Users of some Android devices were startled to find that Facebook had a complete record of all of their phone calls — when, to whom, and how long.
So, what does Facebook know about you? The process of finding out is simple enough:
Click on Settings (upper right-hand corner)
There may be a delay.
The folder may be big once you unzip it — mine weighed in at 224 megabytes, with over 3,300 files in 239 folders — so it may be best not to try this on your phone.
What arrived was all the photos and videos I’ve uploaded since I joined the platform in May of 2007, as well as all my messages and status updates.
It also included a long list of ad topics that advertisers could use to target me. Mine are very, very random, including fiddlehead ferns (Who sells fiddlehead ferns through Facebook ads? How would you even do this?) Lexus (no), Magdalena, New Mexico (why?) and the Green Bay Packers (definitely not). So if somebody has been trying to invade my privacy to target ads, they’ve been doing a terrible job.

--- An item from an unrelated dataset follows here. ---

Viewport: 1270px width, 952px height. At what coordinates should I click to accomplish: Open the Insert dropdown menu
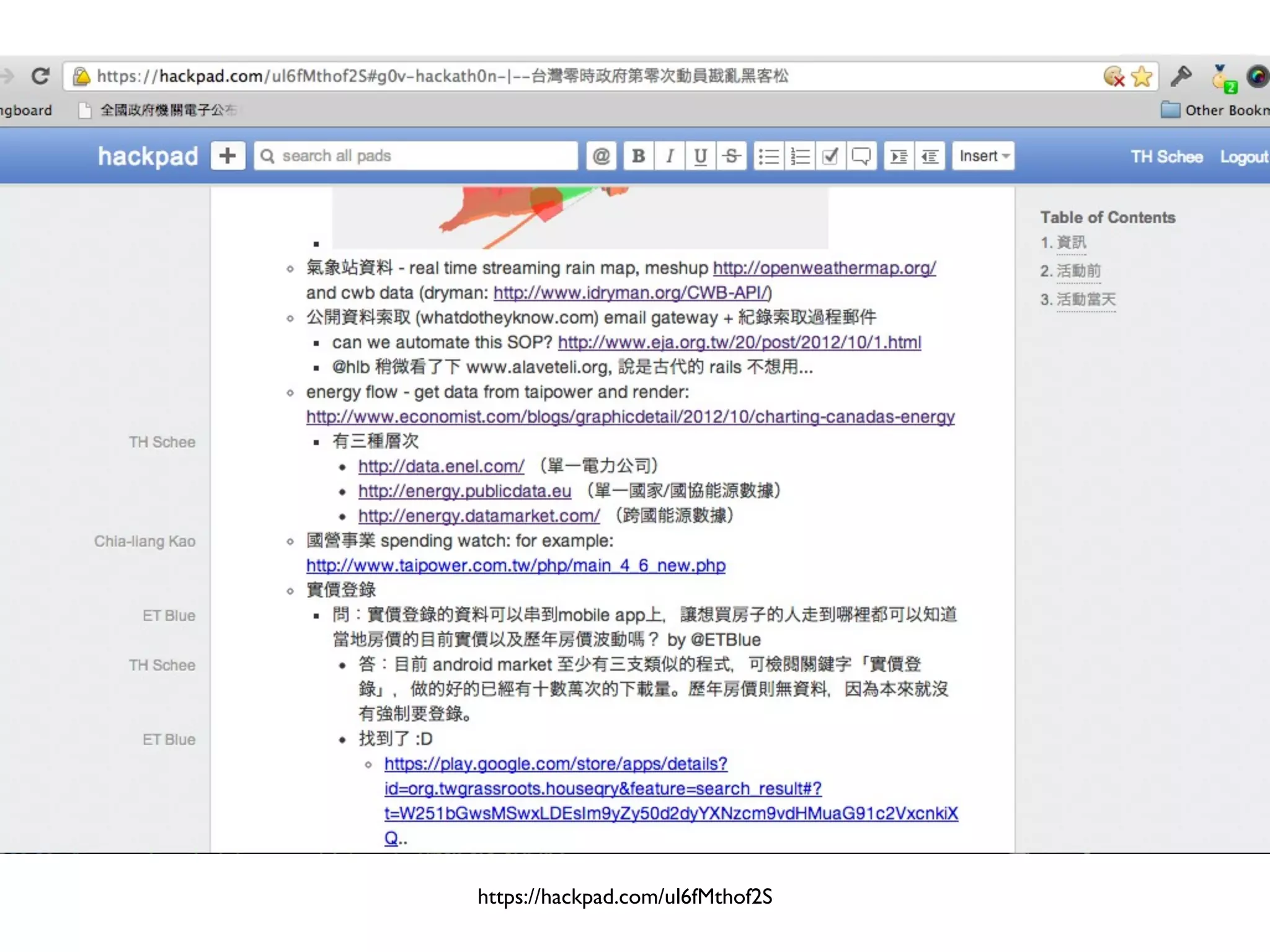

Facebook also knows every time you’ve logged on, ever, using what device, and from what IP address.
WATCH: Facebook has promised to “do better” in several newspaper advertisements taken out on Monday, but failed to mention the firm Cambridge Analytica by name in them.
There was also a complete list of friends – current friends, ex-friends, declined would-be friends, but not as far as I can tell people who declined or ignored my own friend requests or quietly dropped me as a friend. Perhaps this is just as well.
The bulk of my data was over 3,000 photos — of our kids, of vacations, of long-gone canoe trips.
Losing access to this kind of material is a major reason people cite for not wanting to delete their Facebook accounts.
“The online memory lane … might be the hardest one for many Facebook users,” a recent Quartz story pointed out. “The platform has been a repository of memories for more than a decade.”
Downloading your Facebook data lets you delete your Facebook account — if that’s what you want to do — while also safeguarding a copy of all the photos and videos you’ve uploaded over the years, and the associated text — photo captions, for example.
It also lets you keep a complete list of Facebook friends, something else you won’t have access to as an ex-user.
Even if you’re not thinking of quitting the platform, it’s a good idea to download your data anyway, if you’d regret losing access to material you’ve uploaded.
Your material on Facebook (or on any other cloud) is vulnerable. Facebook could decide that hosting older photos is a cost centre, for example, or your data could become inaccessible for any number of reasons beyond your ability to control or predict.
Images securely stored on a computer you control, on the other hand, are as safe as digital information is ever likely to be.